関西でも東京ほどではないが13日から雪が降っていて、14日は早めに仕事を切り上げて帰宅した。

家に帰ると、2階で犬が大暴れした痕跡があった。
我が家の犬は大きな音を怖がり、隣家の屋根からドサッと落ちてくる雪にビビリまくり、嫁さんがパートに行っている間にパニックになり、2階の寝室の前で暴れたのだ。
暴れるというのは、ドアを咬んでグチャグチャにするということである。
もしかすると寝室に私たちがいるかも知れないと思い、「開けてくれ」とアピールし、最終的にはドアに穴を開けてやろうとしていたのだろう。

何年か前の夏、強い風が吹いて雷がなっていた日、同じく留守番中にパニックになって寝室のドアをボロボロにした。
何とか木材用のテープで補修したら、それほど目立たなくなった。
同じようにまた暴れられると困るので、寝室のドアの両サイドの壁の角には木材の板を貼り付け、ドア自体にはプラダンと呼ばれるプラスチック製段ボールを貼り付けた。
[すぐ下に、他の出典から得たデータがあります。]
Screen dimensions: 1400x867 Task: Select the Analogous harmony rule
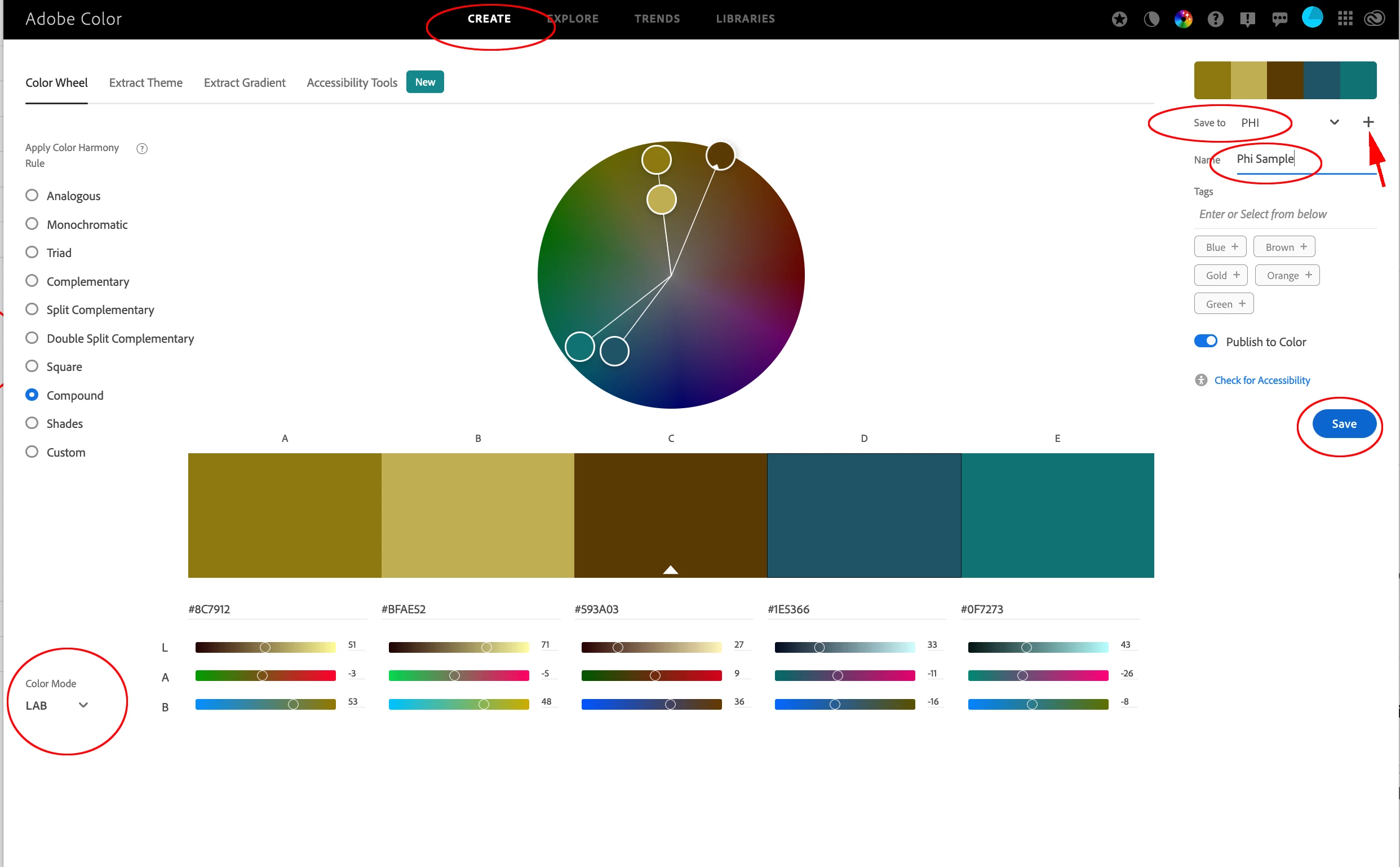[32, 196]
そのあと何度か、木材の板を咬んだり、プラダンも角の方から咬んでボロボロにする自体になったのだが、ドア自体は何とか傷つけられずにいたのだが、前の大雪ではプラダンを粉々に咬みちぎったあと、ドアも少し咬んでいた。

早く帰宅したらその有様だったので、替えのプラダンを用意するために、カッターナイフを使ってドアのサイズに切っていた。
金定規を当てながらカッターナイフを手前に引きながら切っていた。小学校の頃から、刃物の使い方は教師や親に厳しく言われていたので慎重であったのだが、その日は勢い余ってカッターナイフを引きすぎ、金定規から少し出ていた親指を切ってしまった。
親指の爪の先、指の肉が丸くなっている部分を切り落としてしまった。中学の数学で、円上の点を結ぶ線分のことを「弦」と習うが、それと同じような感じで切ってしまった。
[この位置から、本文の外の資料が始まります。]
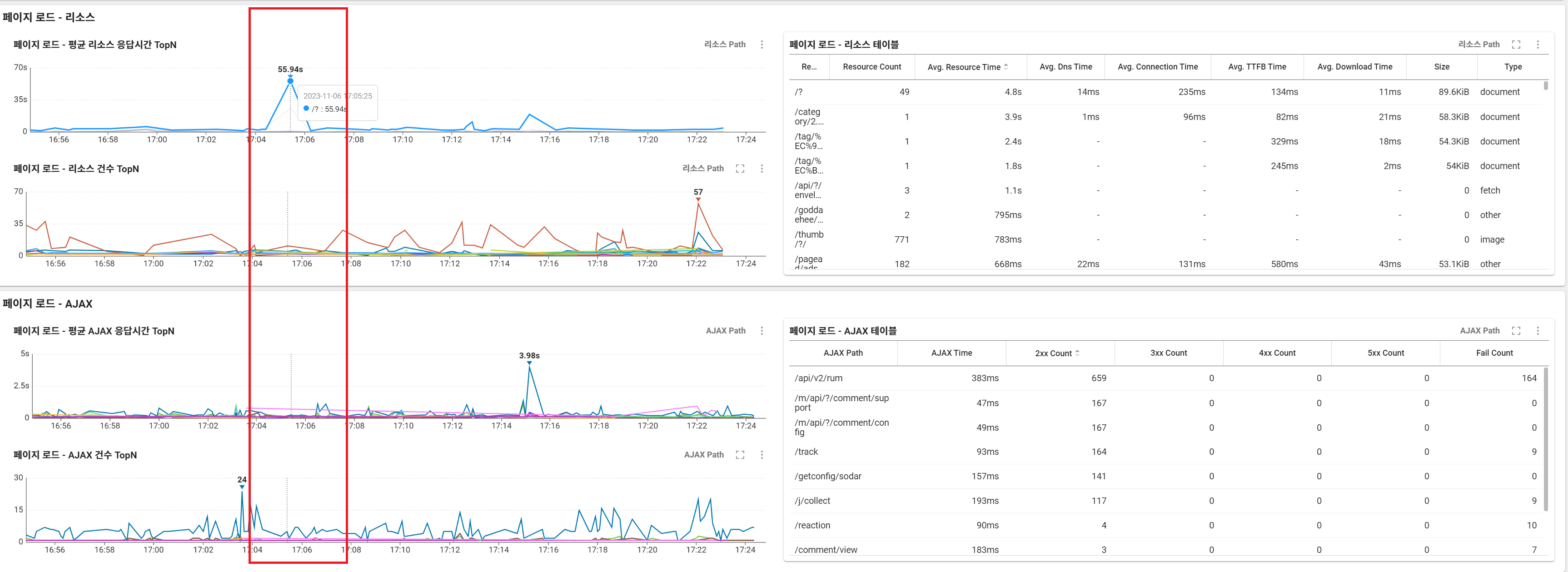Expand 리소스 건수 TopN chart to fullscreen
Image resolution: width=1568 pixels, height=572 pixels.
point(740,169)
そのときの第一声は、「うわぁ~、やってしまった~」であった。指先から血がドクドク流れ、指がズキズキと痛む。指の先をスライスしてしまったカッターナイフの刃の右側を見ると、切り落とした部分の指の肉がへばりついていて、スケールの小さいホラー映画みたいな気色悪さがあった。

「イテー」と言いながら作業をしていた寝室から、階下のリビングに下りていって、部屋でパソコンを触っていた嫁さんに止血方法を調べて貰った。
映画や漫画では、細長い布や紐で関節を縛って止血するパターンが多いが、そんなもんでは出血は止まらない。ネットで調べると、刺身包丁で同じように指の先を切り落としてしまった人の話などがたくさん出てきて、それらによると圧迫止血をしろとあった。
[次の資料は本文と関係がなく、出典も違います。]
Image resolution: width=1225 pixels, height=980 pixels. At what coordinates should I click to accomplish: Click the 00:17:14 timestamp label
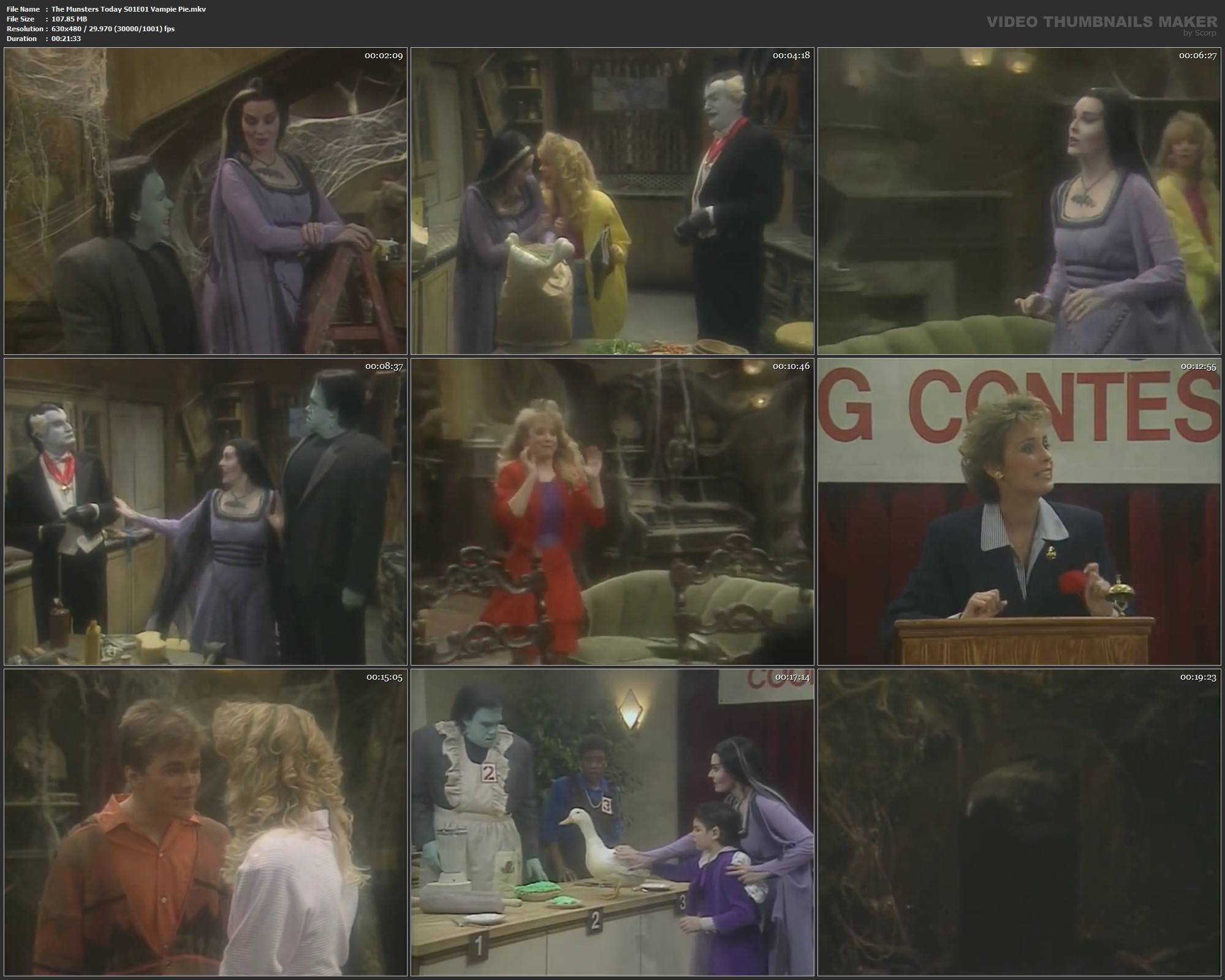792,677
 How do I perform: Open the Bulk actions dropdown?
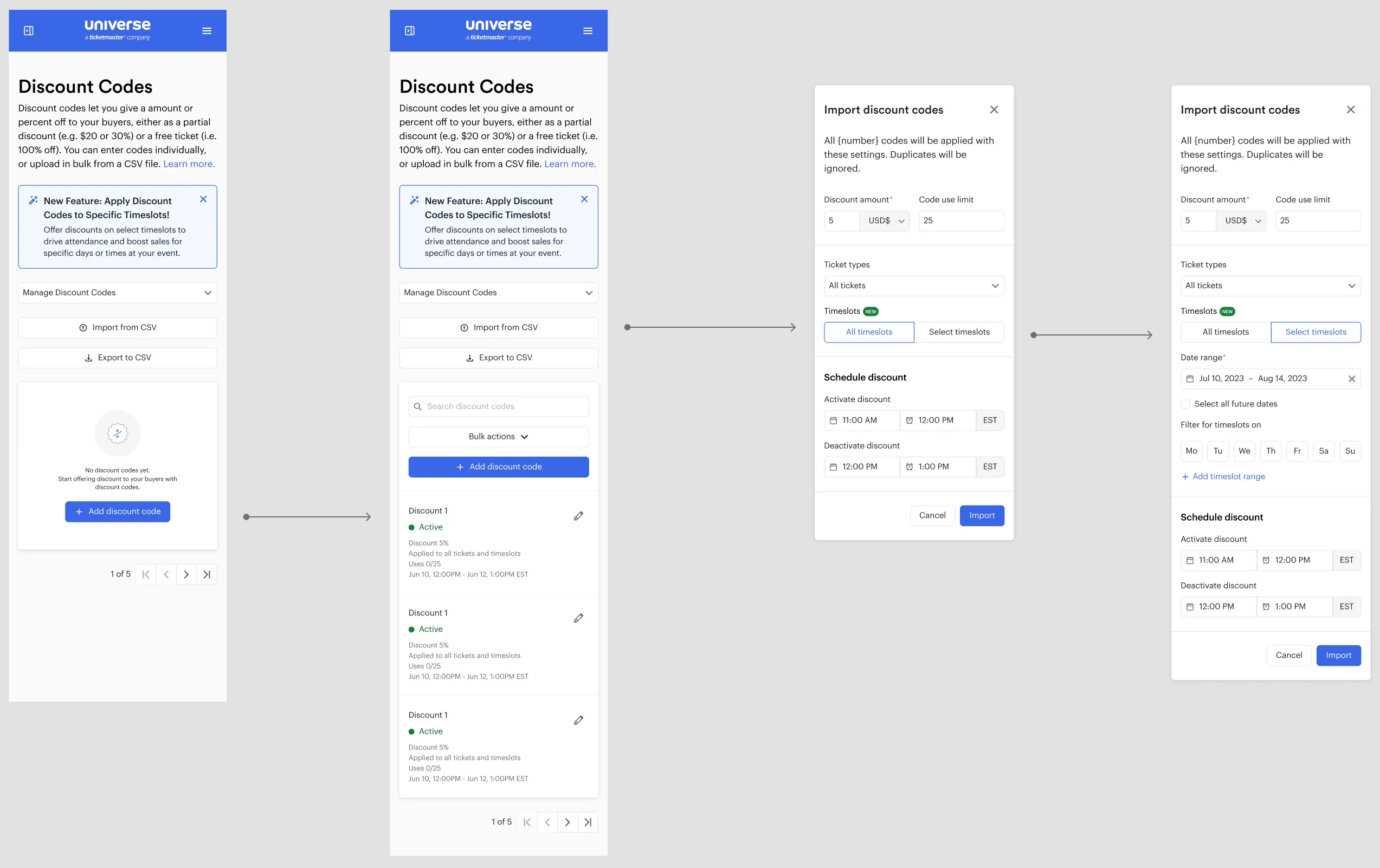[x=498, y=437]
幸い、うちには嫁さんが100円ショップで購入して常備しているガーゼ、コットン、包帯などがあったので、ワセリンのような軟膏を傷口に塗り、その上に傷口サイズに切ったラップを載せ、その上からさらにガーゼを押し当てて圧迫した。ラップを挟んだのは、血が止まったときにガーゼが当たっていると、ガーゼをはがすときに血の塊ごと剥いでしまうことになり、また出血するからだ。
そのまま1時間ほどすると、ダラダラ流れる血が止まった。指はズキズキするのだが、これもネットによると、キズの部分を心臓より高い位置に持って行くと血が流れにくくなってズキズキが収まるそうで、実際やってみたら本当にそうだった。

止血をしている間、「1週間後の22日がPlayStation 4の発売日なのに、こんな親指ではゲームができない」とばかり考えていた。
それと同時に、嫁さんがいて本当によかったと思った。傷の手当てのセットを持っていて、止血方法をネットで調べて手当をしてくれた。
もしこれがひとりだったら、血がドクドク流れるのを顧みず、右手一本でパソコンを起動してネットで止血方法を調べる必要があった。しかも、自分だけだったらガーゼも包帯も軟膏も持っていないだろうから、どうしたらいいのか分からなかったところだ。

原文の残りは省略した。